Posted by: adrienne | December 9, 2003 5:06 PM
...but not _too_ personal. it's a fine line.
Posted by: adrienne | December 9, 2003 10:00 PM
I hate the word blog. It's a crassly unpalatable word. Starts hard...ends hard...and it deconstructs into a series of unpleasant words. Bog, Log, Blo...blech, it's an asthetically displeasing word.
Onjo (pronounced is if you are speaking spanish, Oon Yo, is much nicer to say. Oon you.
Given the option between the two, I'm going with Onjo. You can continue to keep your blog.)
True, your online journal is much more life-centric than mine, so the added info is, perhaps, appropriate. I guess I don't trust web trawlers.
Posted by: Jake | December 9, 2003 11:47 PM
I know that potentially strangers might read my blog. And find out what I had for lunch, should I wish to post that info. I was actually thinking about this just this morning and trying to imagine a comparison between online journaling and the so-called "confessional" poetry movement (Anne Sexton, Sylvia Plath, for two). Because I think there is something there-- yes, I reveal some personal details of my life. Some of them could, potentially, get me into trouble sometimes. I have written a lot as a teacher about anonymous students who have driven me crazy. It's certainly possible that those students might get to my blog, read that I was annoyed with "Student X" and go-- wait, that was me bitching about my grade. How dare she!?!
I have to admit to having edited one very personal post about my mother once I realized she knew about my blog. I took out the info that I thought might hurt her. This is the same reason I haven't written the truly confessional autobiographical fiction (like, say, Girls Guide to Hunting & Fishing) that I think I could write, that I think people might actually like to read.
But what is truly confessional? Is it scandalous to read my thoughts, my daily activities? Not usually. Is it boring? Probably to many people. But I know I find myself completely fascinated by the personal stories of other bloggers, as long as they aren't so long my Sesame Street inspired "short attention span" kicks in. And I find the blogs that are totally non-personal, observations on web news or merely links to other websites, totally and completely boring. Some of the blogs listed as "best" on the competition for that sort of thing that are in the top five made me go "blech" and move back to the personal blogs I read regularly. I don't know these people personally. Many of my "readers" already know me. I'd like to know more people and a certain "teenage look at me" feeling wants more people to know me, to say "wow, isn't she witty and interesting". Even if I'm not.

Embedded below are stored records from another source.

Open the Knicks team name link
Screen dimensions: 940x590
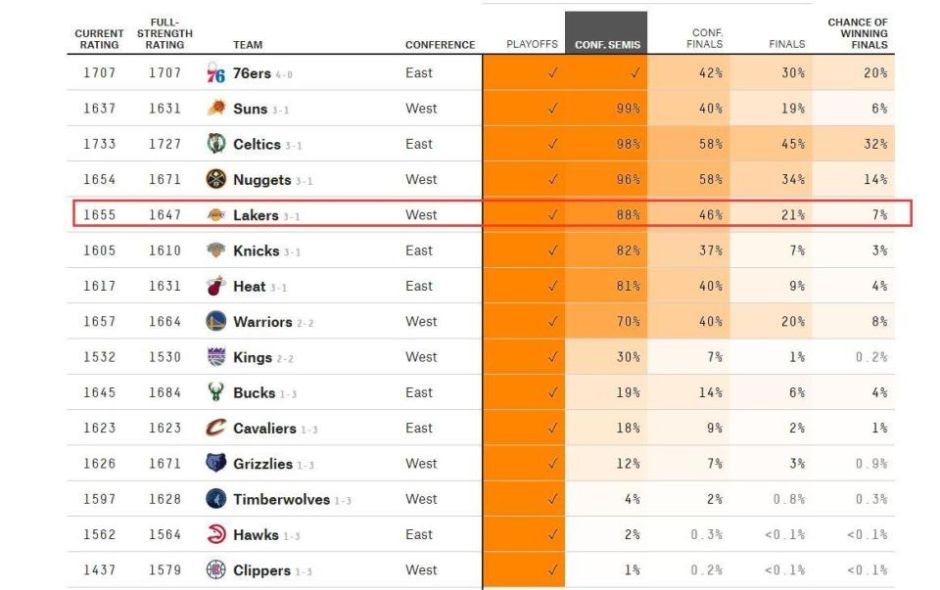[x=255, y=251]
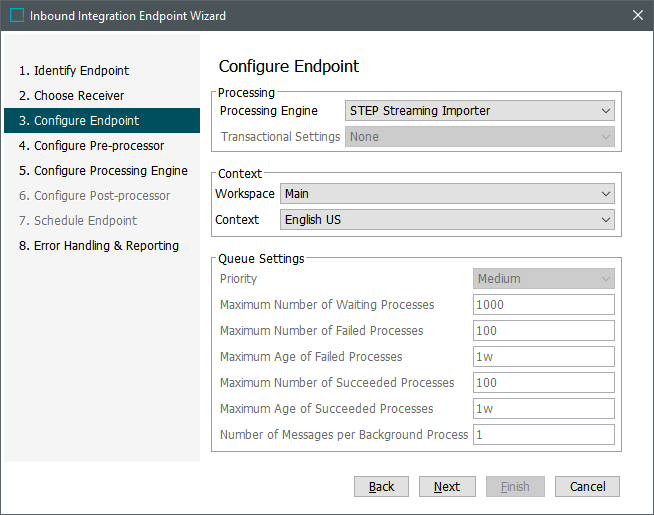654x515 pixels.
Task: Click the Priority dropdown set to Medium
Action: [x=543, y=279]
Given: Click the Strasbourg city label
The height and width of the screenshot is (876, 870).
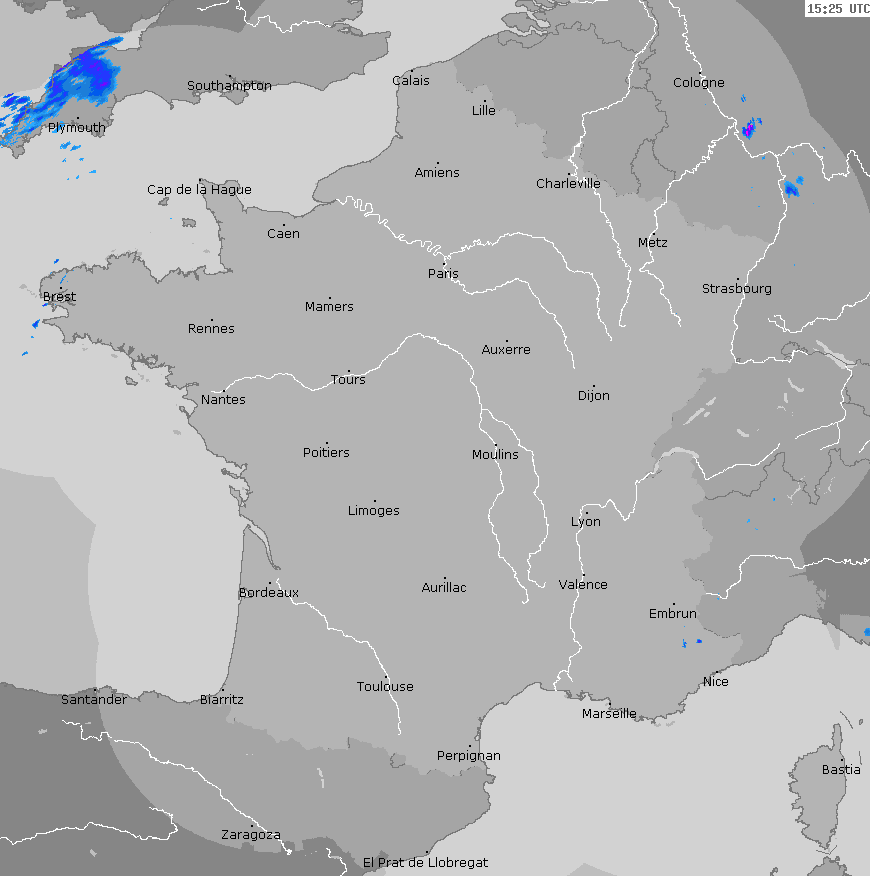Looking at the screenshot, I should [x=736, y=289].
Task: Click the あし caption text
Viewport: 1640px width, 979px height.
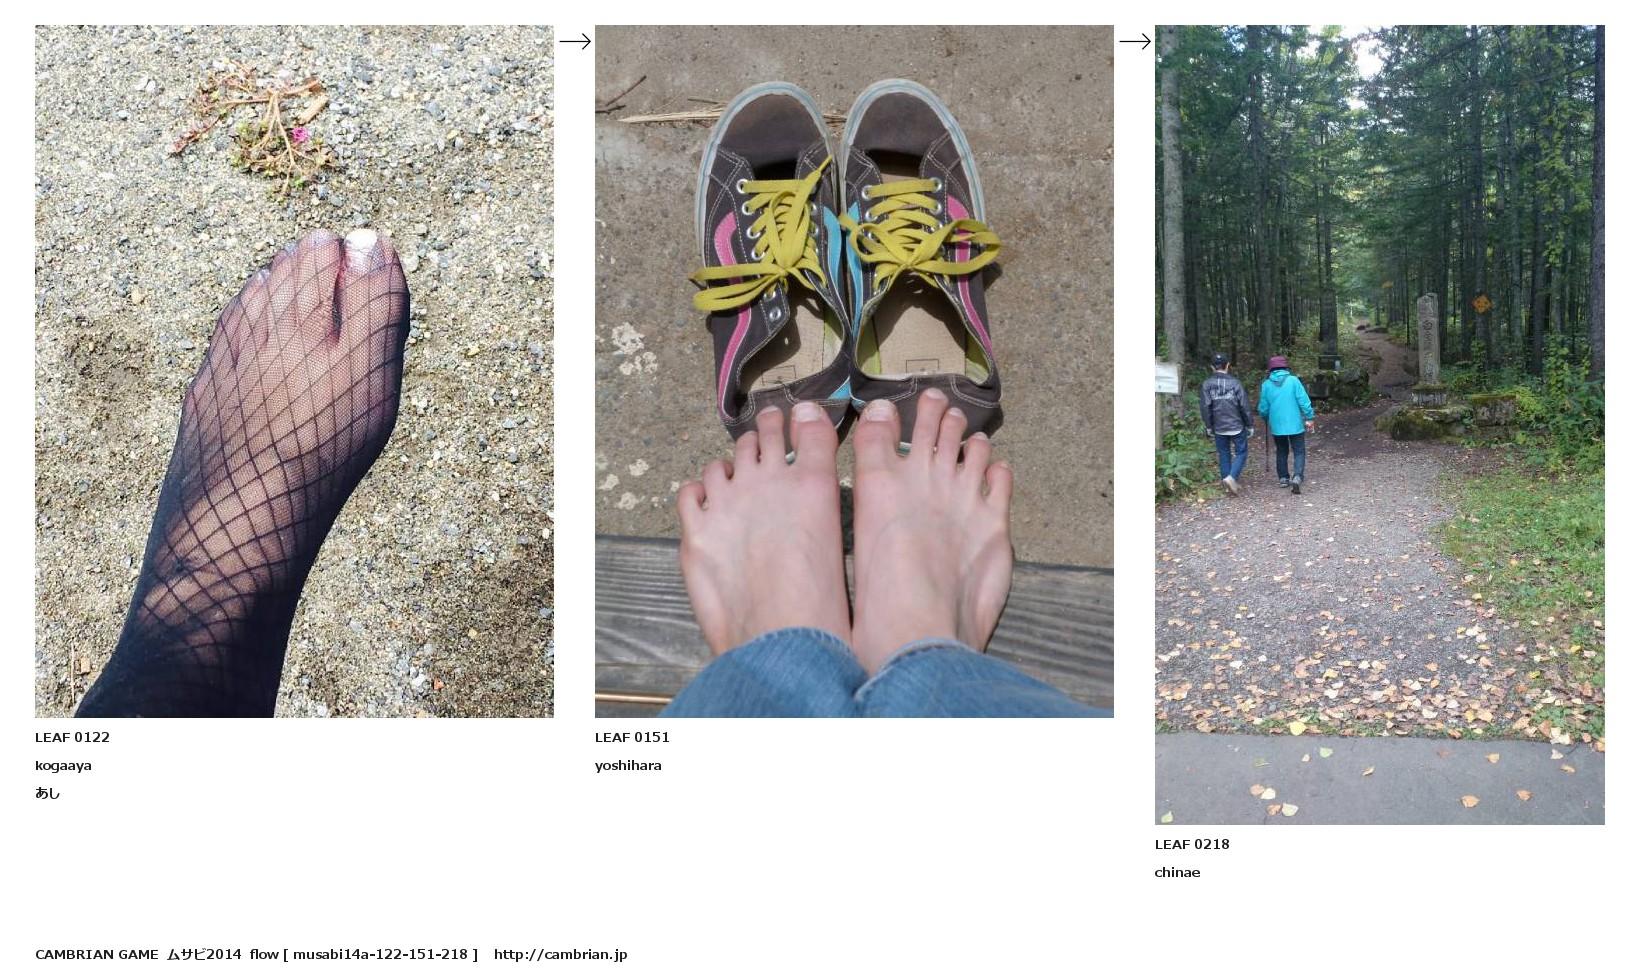Action: (47, 793)
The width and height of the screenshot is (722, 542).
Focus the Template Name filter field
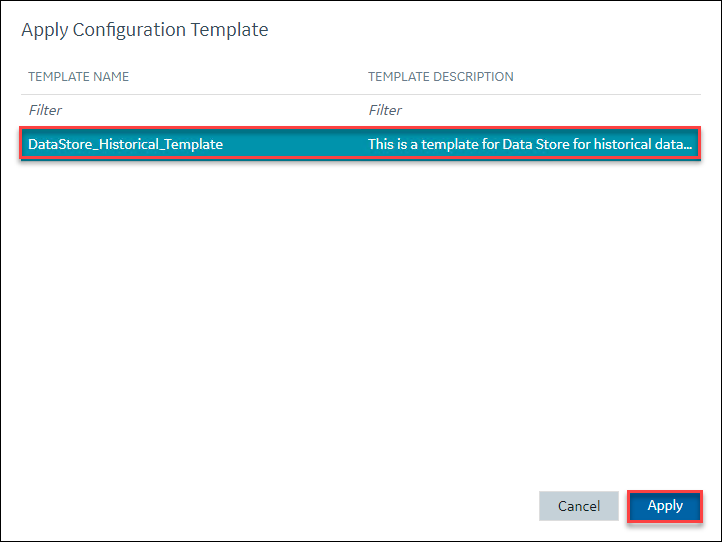pyautogui.click(x=191, y=110)
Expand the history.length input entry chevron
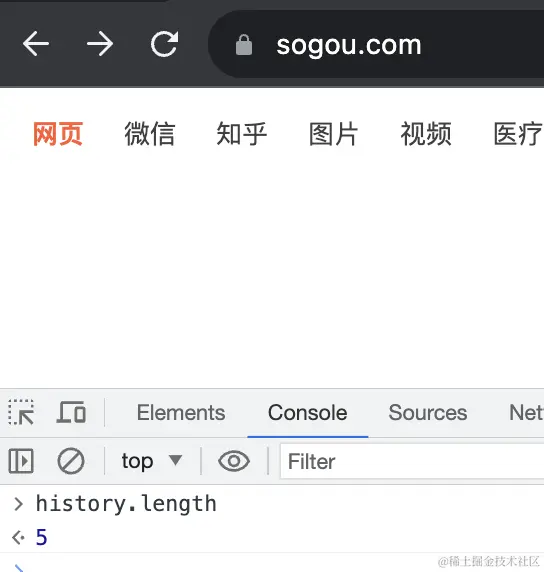Viewport: 544px width, 572px height. pos(18,504)
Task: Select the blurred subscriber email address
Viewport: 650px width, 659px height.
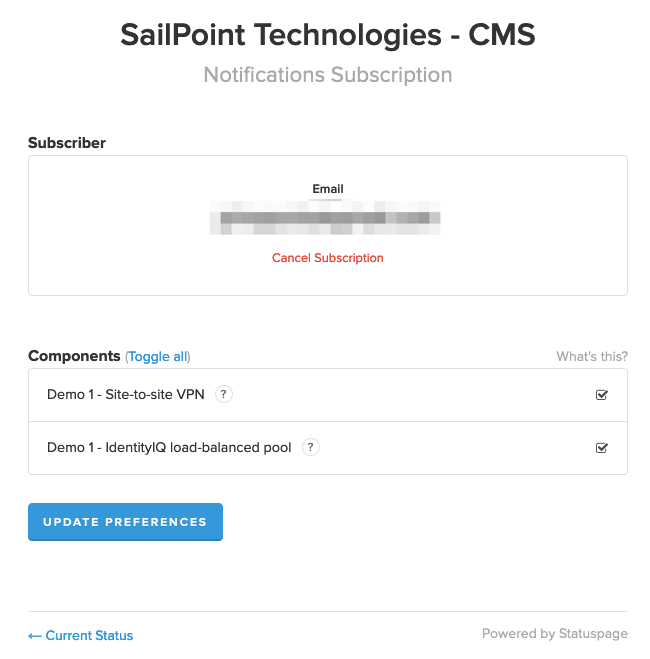Action: [326, 220]

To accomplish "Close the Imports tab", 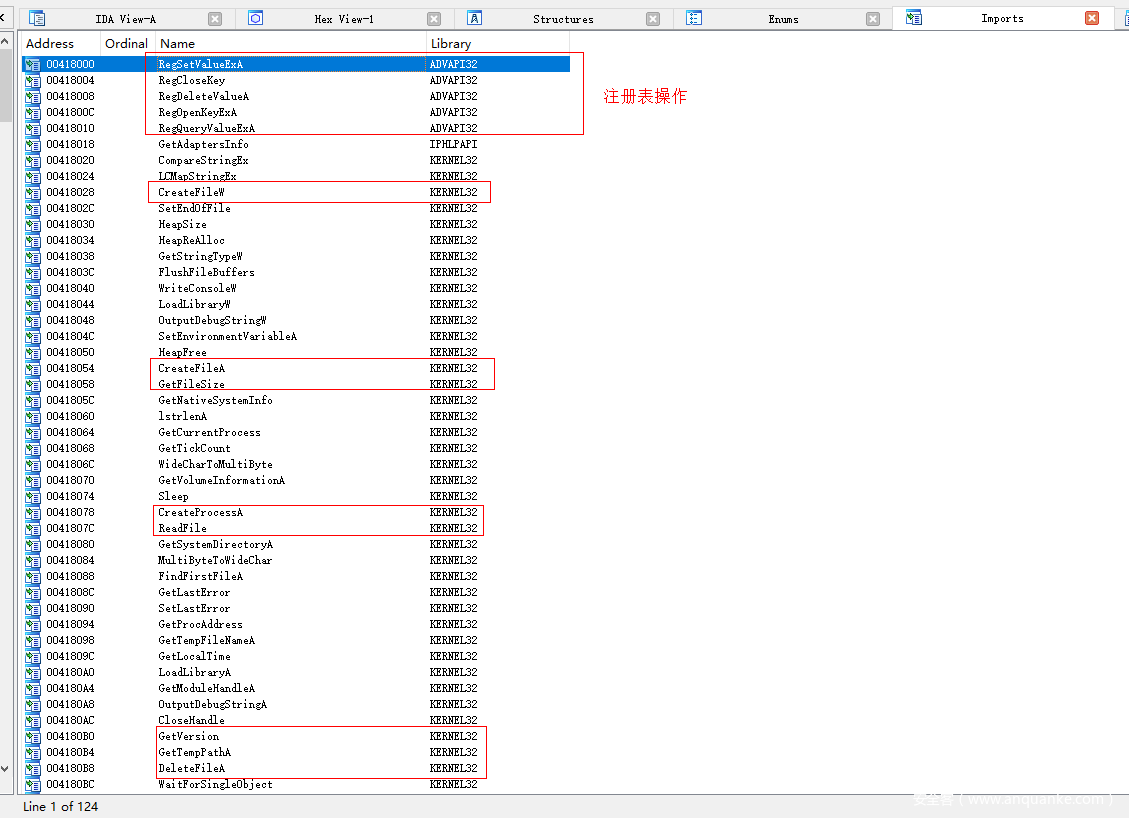I will 1092,19.
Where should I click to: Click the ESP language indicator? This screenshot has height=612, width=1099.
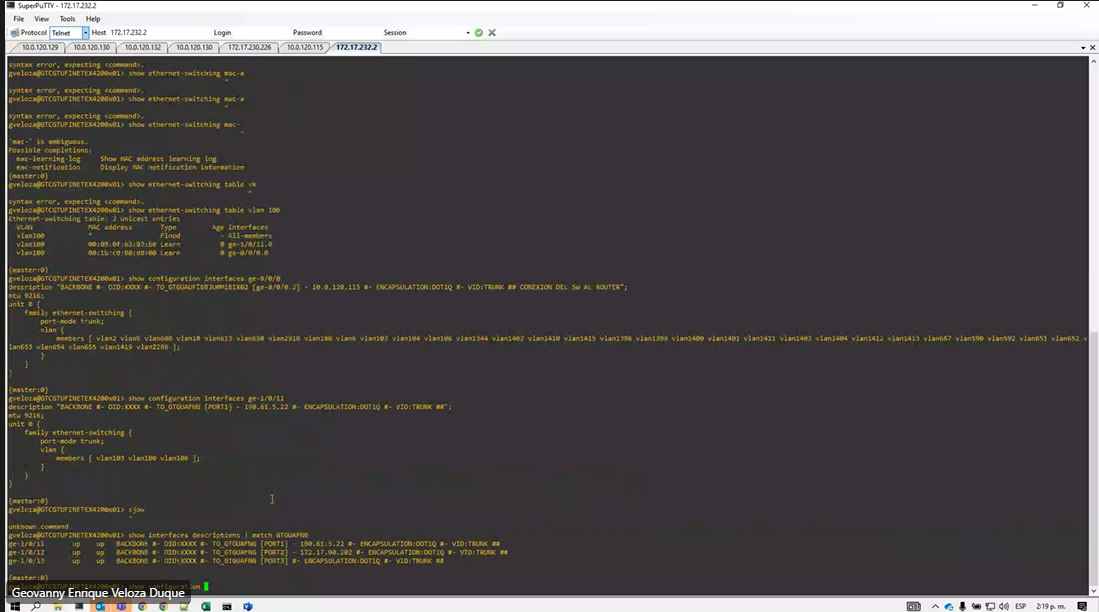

I guess it's sort of like pen pals. In a very public way.
This is too long. Sorry!!
Posted by: Kim Wells | December 12, 2003 12:04 PM
Well, to be honest, I didn't think about the possibility that you might read my LiveJournal. Nothing I've said therein springs to mind as being for your benefit or detriment. I only today even thought to look you up online.
Like you, I've moved on with my life...in some fashion, though, I'll always treasure the good things that sprang from our relationship and interaction, and I'll always regret the crass, self-serving, and thoughtless things I did. It's my sincere hope that you don't feel I'd intentionally attempt to cause you any irritation. I make mistakes. It try not to repeat them. I sometimes fail. I know I failed you in many important ways. It's cheap and easy to say, but I didn't want to.
Yes, I know I still owe you for a few things. I've been critically out of work for a long time now. Instant Karma, maybe. ;)
Be well. You don't need my vote of confidence, but you're a great person, regardless.